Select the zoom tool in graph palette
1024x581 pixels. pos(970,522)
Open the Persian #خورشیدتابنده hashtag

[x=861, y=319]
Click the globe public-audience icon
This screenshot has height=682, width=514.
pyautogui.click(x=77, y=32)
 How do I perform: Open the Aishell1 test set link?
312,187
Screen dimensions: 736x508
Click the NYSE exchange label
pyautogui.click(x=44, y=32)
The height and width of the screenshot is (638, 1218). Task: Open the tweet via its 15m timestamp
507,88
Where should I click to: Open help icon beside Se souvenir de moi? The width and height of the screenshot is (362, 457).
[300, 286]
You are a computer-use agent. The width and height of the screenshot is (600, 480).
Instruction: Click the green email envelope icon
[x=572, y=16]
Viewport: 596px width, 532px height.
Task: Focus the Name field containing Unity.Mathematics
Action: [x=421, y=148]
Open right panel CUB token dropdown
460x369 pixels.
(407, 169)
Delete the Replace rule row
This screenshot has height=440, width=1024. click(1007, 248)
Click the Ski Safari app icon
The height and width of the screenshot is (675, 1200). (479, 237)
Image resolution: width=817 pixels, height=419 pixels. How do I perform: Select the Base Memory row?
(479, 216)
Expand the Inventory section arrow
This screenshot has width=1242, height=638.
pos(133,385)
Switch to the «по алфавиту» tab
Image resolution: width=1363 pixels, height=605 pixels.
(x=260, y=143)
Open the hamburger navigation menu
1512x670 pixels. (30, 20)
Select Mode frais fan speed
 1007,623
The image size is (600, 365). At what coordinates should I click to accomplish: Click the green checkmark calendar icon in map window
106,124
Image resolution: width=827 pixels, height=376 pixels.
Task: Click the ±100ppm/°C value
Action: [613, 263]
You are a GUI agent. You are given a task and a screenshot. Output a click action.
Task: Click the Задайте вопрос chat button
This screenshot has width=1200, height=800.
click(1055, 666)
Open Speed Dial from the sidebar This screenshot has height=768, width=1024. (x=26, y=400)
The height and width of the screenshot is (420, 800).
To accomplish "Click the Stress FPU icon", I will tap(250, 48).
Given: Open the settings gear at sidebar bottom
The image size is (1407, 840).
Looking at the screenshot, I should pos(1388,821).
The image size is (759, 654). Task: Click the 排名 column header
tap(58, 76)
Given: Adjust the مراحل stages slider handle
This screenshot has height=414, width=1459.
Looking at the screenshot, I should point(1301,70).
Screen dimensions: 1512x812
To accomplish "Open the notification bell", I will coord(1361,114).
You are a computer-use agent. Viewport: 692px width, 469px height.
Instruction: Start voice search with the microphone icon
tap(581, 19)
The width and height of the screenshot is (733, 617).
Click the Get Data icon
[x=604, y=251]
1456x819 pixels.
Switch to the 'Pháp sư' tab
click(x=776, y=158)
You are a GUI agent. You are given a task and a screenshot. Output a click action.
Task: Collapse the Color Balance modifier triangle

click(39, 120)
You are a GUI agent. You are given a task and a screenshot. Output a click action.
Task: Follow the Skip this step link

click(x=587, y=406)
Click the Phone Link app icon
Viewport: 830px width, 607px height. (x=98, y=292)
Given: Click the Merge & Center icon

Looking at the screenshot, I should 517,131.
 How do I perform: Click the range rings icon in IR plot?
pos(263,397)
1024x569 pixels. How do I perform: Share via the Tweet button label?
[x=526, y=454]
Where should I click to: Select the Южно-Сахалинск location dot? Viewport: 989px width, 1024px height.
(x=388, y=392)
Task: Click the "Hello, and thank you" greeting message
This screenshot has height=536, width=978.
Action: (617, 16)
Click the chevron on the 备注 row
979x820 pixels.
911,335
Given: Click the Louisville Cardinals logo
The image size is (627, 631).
================
State, as a bare number, how many lines of the records above include "dimensions".

▸ **Task output**: 2